A confluence of elementals, Shizai explained. Her ferrety form melted and trickled through Stefi’s fingers. It pooled in the bottom of the boat before reforming. Makora is the elemental of earth. You bring up little Fairun and then it’s a real party befitting our first family reunion in lifetimes. Utnali and Uespera will be here any moment now. Come.
With her mind still reeling with countless questions, the boat rocked beneath her. The next instant a giant roar shook the world about her and she felt herself hurled high into the air. Cool air rushed down to meet her as a powerful torrent of water thrust the boat skywards. For a moment, with the darkness filling her vision, she felt like the sky was rushing down to swallow her in its depths. And yet a small star, a tiny speck of celestial dust, suddenly made her feel otherwise. The night sky holds not fear, it told her, but the love of the past.
The boat flipped over mid-air, dumping Stefi upon the hard ground. She tumbled a short distance and found herself staring, through rapidly blinking eyes, at a very stunned Furosan she thought she’d seen once before.
“Stefi?” The Furosan asked and helped her to her feet. “And Shizai?”
As Stefi’s vision came into focus she recognized the Furosan at once. “Pheia!”
“Stefi!” Pheia repeated. “I thought Shizai was lost! Her stone fell over the cliff and… and…”
Stefi found me, Shizai cut in as she reshaped herself before them. But maybe we should help Cédes first, then we can catch up.
It was then Stefi looked about her and noticed the source of the otherworldly flashes. Cédes stood some distance away, wreathed in a corona of flames. Bolts of light flashed from one hand, scorching fire from the other, each flying wildly into the night. However, it was the pillars of fire that erupted from the earth about her that drew the most concern.
Raphanos will consume her any moment now, Shizai said. She controls him now, I feel it. Yet she wishes to give her life through his power to destroy the humans.
“Then put her out before that happens!” Stefi shouted. Panic rose in her voice, quickly followed by surging sickness.
I am weakened having just helped you without an Arigan possessing my stone, Shizai bubbled sadly. I doubt I can make it in time.
The next moment the earth began to tremble beneath their feet, each small quake accompanied by a dull thud, and what looked like a living chunk of hillside lumbered into view.
“Stefi!” it shouted in a high voice. “Stefi!”
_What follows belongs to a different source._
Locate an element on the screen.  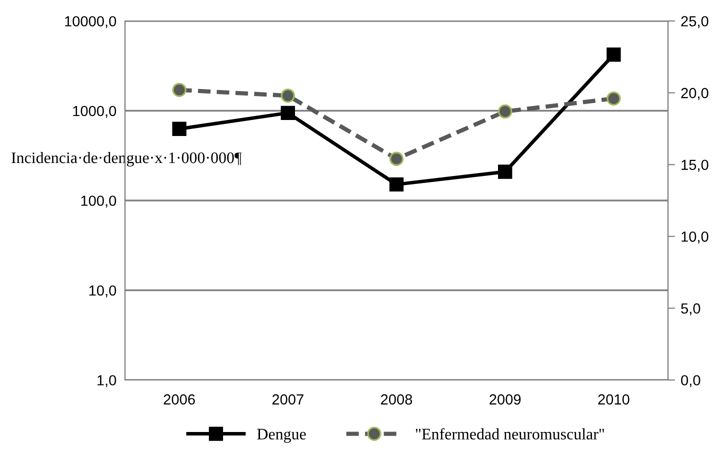
legend-label: Dengue is located at coordinates (282, 436).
“I… I think I’m imagining things now,” she murmured. With all the stresses trampling across the last of her nerves, it came as little surprise to her that the earth should start speaking in a young woman’s voice.
“Up here, silly!” A hand shot into view and her gaze wandered up its arm to find-
“Ifaut! You’re… you’re…”
“A Furosan!’ Ifaut finished, her face shining with happiness despite the eerie twilight. “Sansonis is here with me. We nearly weren’t a few times, and Cédes won’t be if we don’t hurry. And hey, dog-face!”
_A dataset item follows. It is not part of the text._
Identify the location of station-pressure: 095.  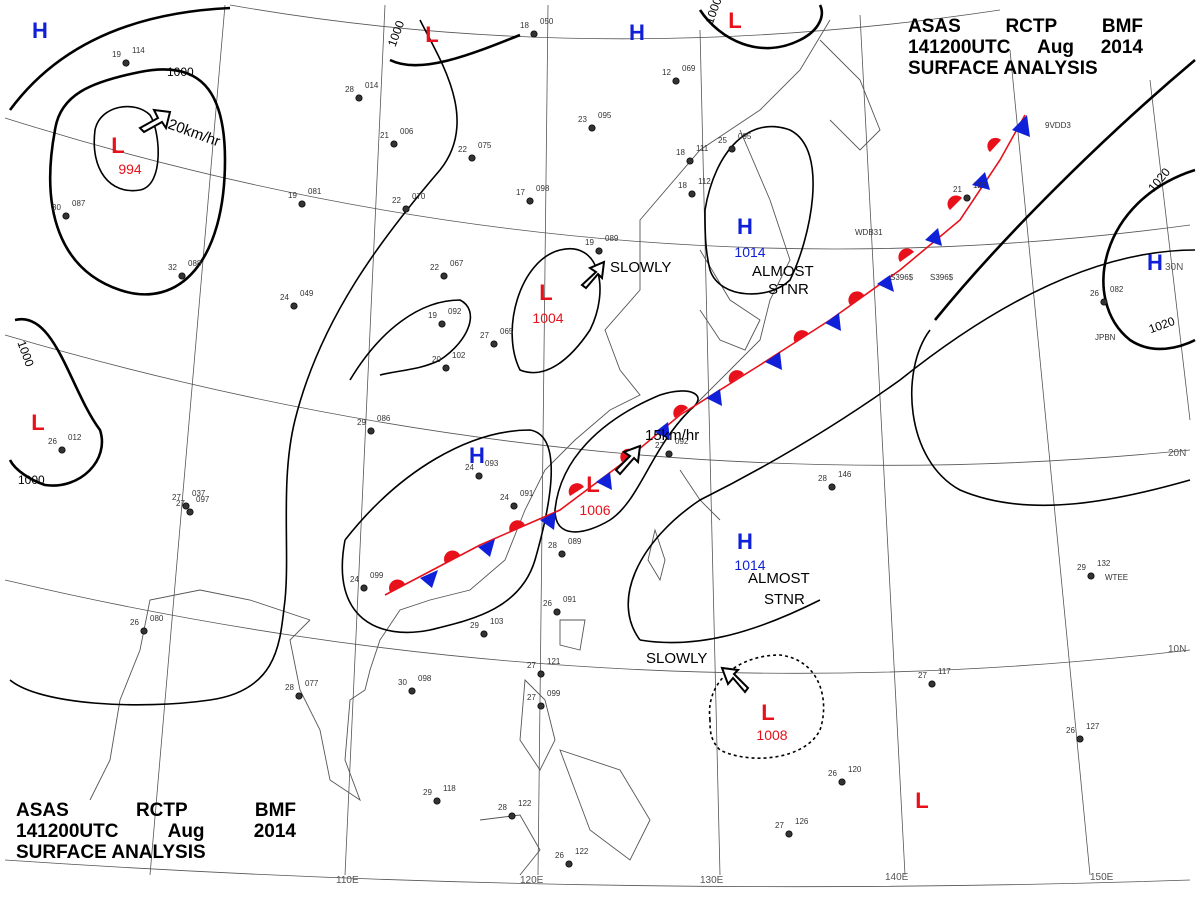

Rhaka bounded up on swift paws, and without slowing launched himself onto Makora’s back and into Sansonis’s embrace. “You yet live,” he said and licked Sansonis’s face, a gesture that carried far more love than his gruff words. “You shall have to tell me of what happened when the time is right.”
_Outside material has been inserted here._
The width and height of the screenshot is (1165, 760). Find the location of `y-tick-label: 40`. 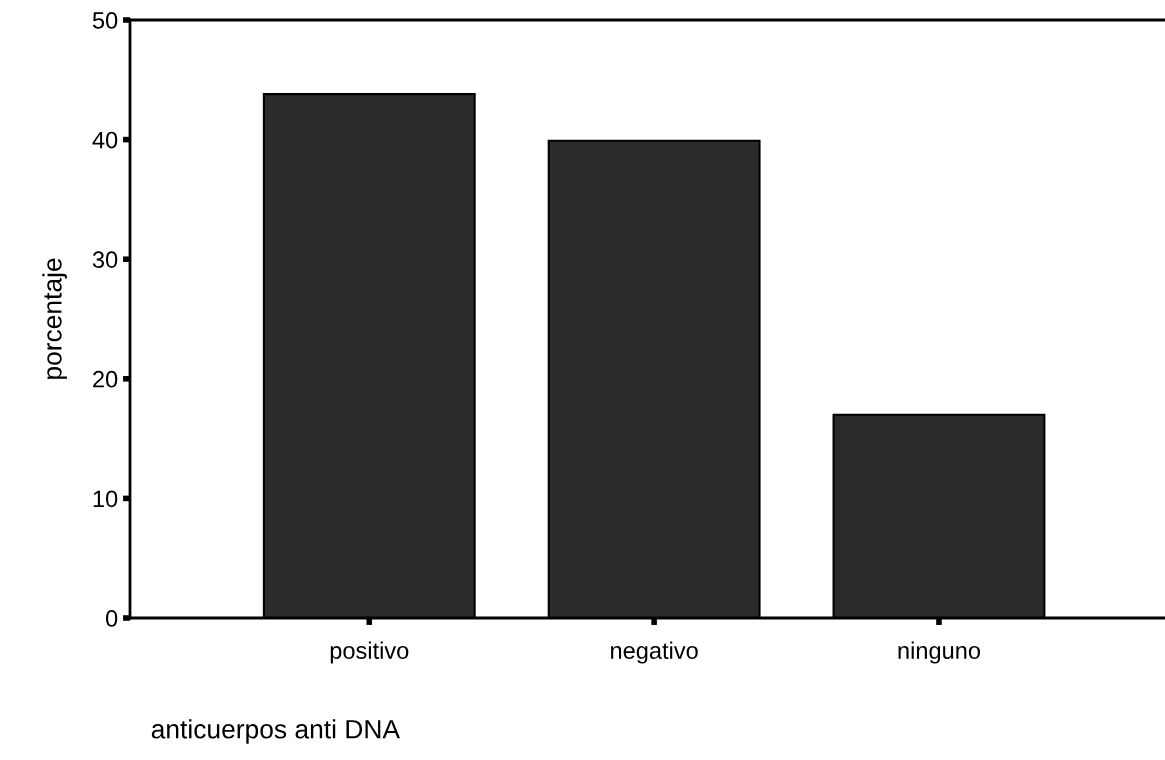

Glancing towards Cédes, Stefi’s vision blurred and through her tears of happiness the flames fractured into a hundred tendrils, each branching into a hundred futures. There was only one she wanted to follow, and it grew fainter every second.
She accepted Ifaut’s hand and clambered
up, where she clung to the Furosan who now seemed more grown up than the one she’d left behind in Sol-Acrima. Despite the circumstances, she found herself grinning broadly through her tears. Whatever was to come, she now knew, she didn’t have to face it alone.
“Everyone,” she said as Pheia vaulted up with them, soon joined by a Shizai who looked tinier than ever, “let’s save Cédes!”
“Where you order me to go, I follow,” Sansonis said.
“And,” Ifaut piped in as she dug her heels into Makora’s side and clutched the spear in his neck, “even though I owe him nothing, where Sansonis goes, I follow. Even into fire or lightning.” She turned and gave Sansonis a knowing wink as Makora lurched forward and a flicker of lightning lit her face. “Or Stefi’s future!”